"Entonces lo trajo a Jesús. Jesús mirándolo, dijo: Tú eres Simón, hijo de Juan; tú serás llamado Cefas (que quiere decir: Pedro)."
Introducción
Este versículo registra un encuentro breve pero decisivo: alguien es traído a Jesús, y ante su mirada recibe una identidad nueva. Jesús confirma el nombre propio de Simón, hijo de Juan, y anuncia el nombre que tendrá en adelante: Cefas, que se traduce como Pedro. En una sola frase se combinan reconocimiento personal y llamado transformador.
Contexto histórico-cultural y autoría
El versículo pertenece al Evangelio según Juan, obra que la tradición patrística atribuye al apóstol Juan y que la mayoría de los estudiosos sitúa en la última parte del siglo I (probablemente entre 90–110 d. C.). El texto fue compuesto en griego koiné pero conserva rasgos semíticos y traduce o interpreta nombres arameos; en el original griego aparecen tanto Κηφᾶς (Kephas, reflejo arameo) como Πέτρος (Petros, la forma griega). Fuentes antiguas como Papías (citadas por Eusebio) e Ireneo sostuvieron la conexión con el discípulo Juan, aunque los estudios modernos matizan la autoría y la formación comunitaria del texto. Este pasaje forma parte del bloque narrativo inicial (Juan 1:35–51) donde se relatan las primeras llamadas de discípulos y la presentación de Jesús al círculo inicial.
Personajes y lugares
- Jesús: el maestro que mira, nombra y llama.
- Simón, hijo de Juan: el hombre a quien se le confirma su nombre y se le anuncia uno nuevo (Cefas / Pedro).
(El versículo no especifica un lugar concreto; el contexto johánico sugiere la región de alrededor del Jordán y de Galilea en la memoria evangelística, pero aquí el foco es el encuentro personal.)
Explicación y significado del texto
Nombrar en la Biblia suele implicar más que identificar: implica vocación y destino. Jesús dice primero “Tú eres Simón, hijo de Juan”, reconociendo su identidad personal y familiar; acto seguido declara “tú serás llamado Cefas”, anticipando una transformación y un papel futuro. La doble forma (Cefas, arameo; que quiere decir: Pedro, griego) muestra la intención del evangelista de comunicar el significado a lectores de lengua griega y subraya la dimensión intercultural del llamado.

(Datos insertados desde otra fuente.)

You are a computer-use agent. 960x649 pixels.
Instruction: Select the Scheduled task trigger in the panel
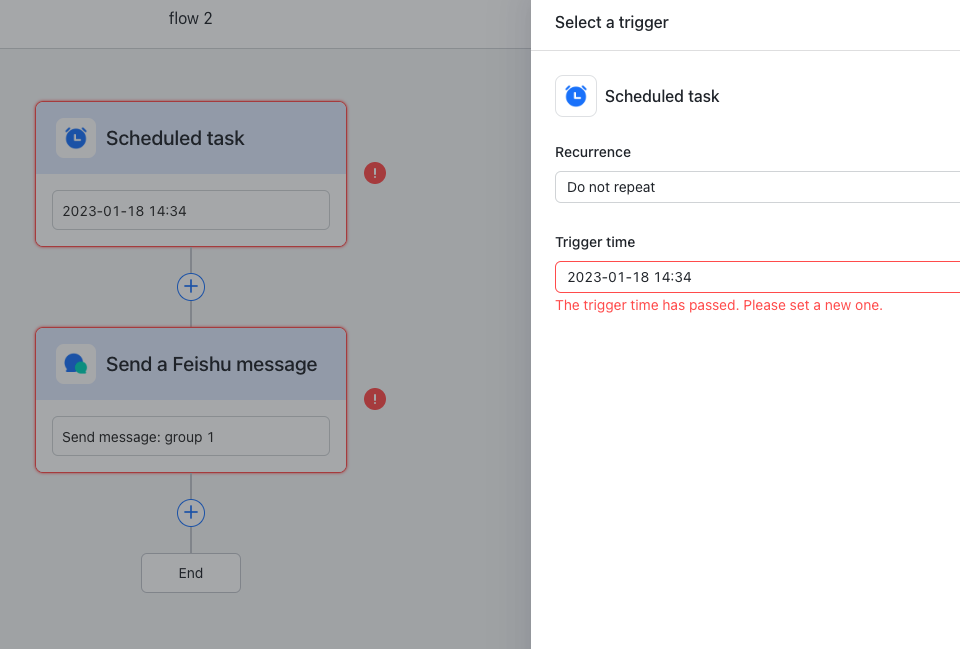click(x=662, y=96)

Lingüísticamente, Cefas (arameo kepha) y Petros (griego) comparten la idea de “piedra” o “roca”. Teológicamente se han leído aquí varios matices: 1) la asignación de un nuevo nombre indica misión y autoridad para la comunidad apostólica; 2) muchos intérpretes ven en este renombre la promesa de estabilidad o fundamento para la comunidad de la fe; 3) otros recuerdan que en los evangelios los nombres nuevos señalan la iniciativa divina para redefinir la vida humana. Además, la expresión “Jesús mirándolo” sugiere una mirada que ve más allá de la apariencia: reconoce y confirma el llamado interior. Finalmente, el uso del patronímico “hijo de Juan” ancla al personaje en su contexto familiar y cultural, mostrando a la vez la tensión entre lo conocido (origen) y lo nuevo (vocación divina).
Devocional
Jesús te ve y te conoce por nombre; reconoce quién eres y, en su sabiduría, te ofrece una identidad que te conformará para un propósito más grande. Como a Simón, su mirada no es una observación distante, sino un encuentro que despierta y nombra la misión que espera en ti.
Permanece atento a las formas sencillas en que otros te traen a Jesús y a la voz que llama desde su mirada: no es solo un cambio de etiqueta, sino la invitación a ser transformado y a servir con fidelidad. Confía en que, aunque el camino te lleve más allá de tus orígenes, la nueva identidad que Él te da te sostiene.